Day 43 - starting week seven being quit! Five weeks ago I never though I would be here, but here I am. And I am looking forward to keep adding up the +1 - one day at a time.
So glad I found this place and started posting roll, it has really helped strengthen my quit and reading and learning from others that have gone through the same experiences has really helped.
I still have some anxiety and sleep issues, but because of all of the knowledge and wisdom on ktc I am learning to embrace this suck. What really helps is not being fearful of my anxiety or sleep problems. Instead of worrying about worrying, I say FU nic bitch - you crazy bitch - bring it on - whatever you throw at me I know I can move on and enjoy life without you and your deceiving ways! I know there will be more hard times ahead, but I never want to go back to day 1. I never want to go through those first weeks again where I thought I was going crazy, where I thought I might lose my job because I couldn't do anything productive, where I couldn't get motivated to do anything. F that noise.

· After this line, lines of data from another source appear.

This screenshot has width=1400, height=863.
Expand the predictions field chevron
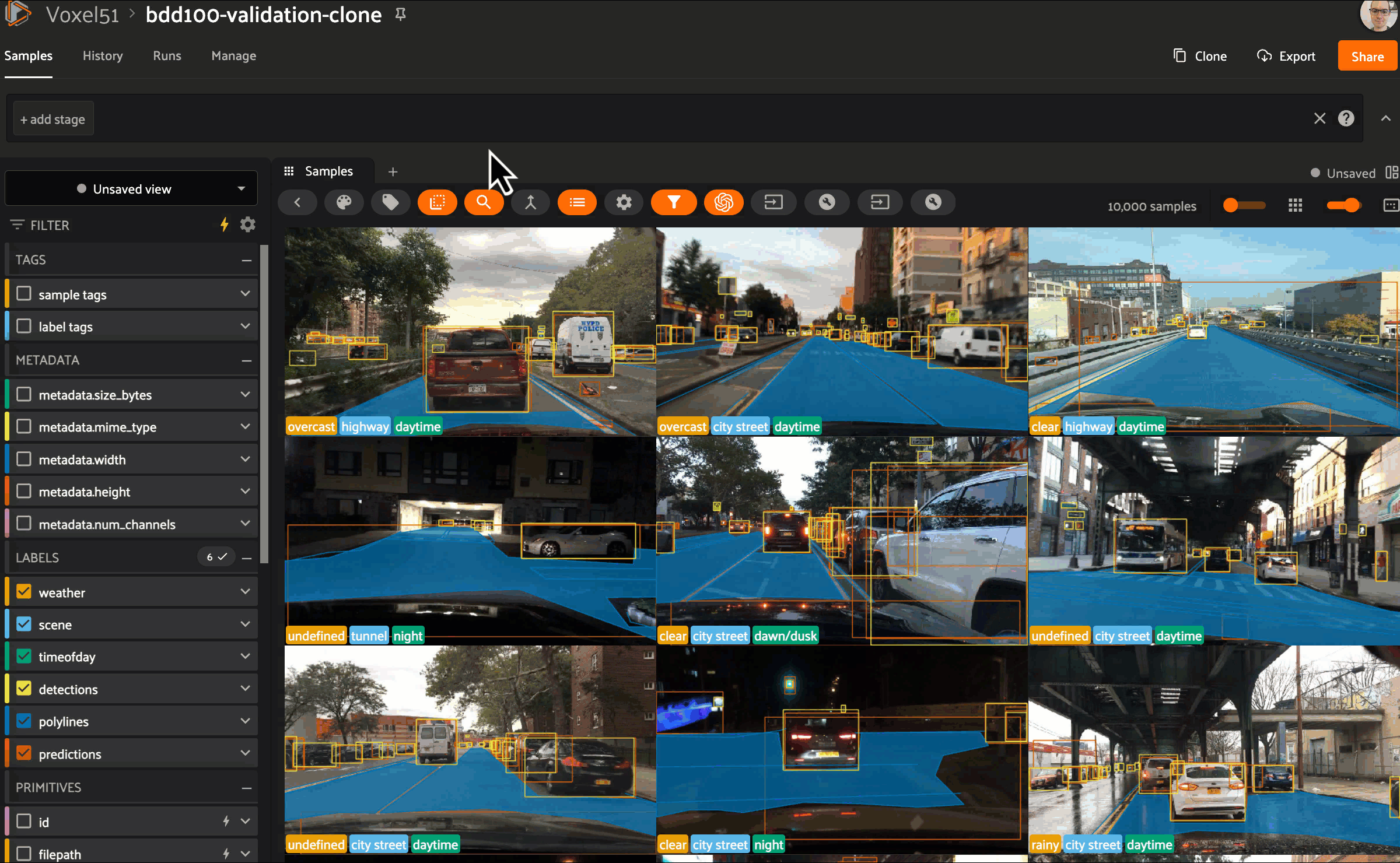[x=245, y=753]
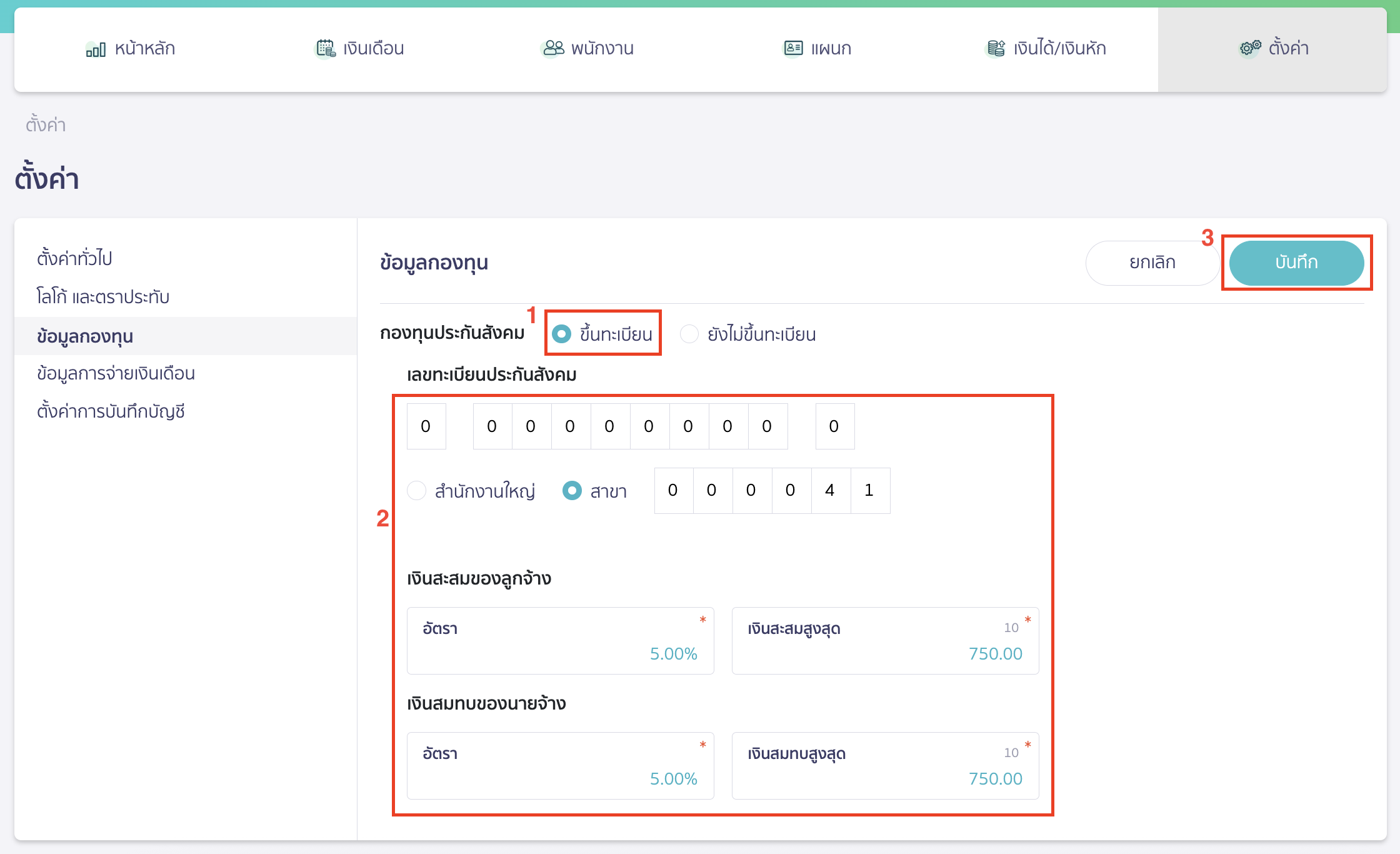This screenshot has width=1400, height=854.
Task: Open ตั้งค่าทั่วไป in sidebar
Action: 74,258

Was at a party this weekend with all of my friends that use nicotine. I told them I quit and they respected it. Told them if they ever wanted to quit to let me know and I can send them to the right place. I noticed how much nicotine still has control over them - chew, cigs, even e-cigs. This is something I would have never noticed before. Being there with the nicotine slaves really made me happy that I decided to quit and take my life back.
Anyway - thanks to everyone that contributes to this site. I believe it is one of the reasons that has helped me stay quit. I wanted to write all of this down so that I have a record of some of my thoughts that I can file away and look back at sometime.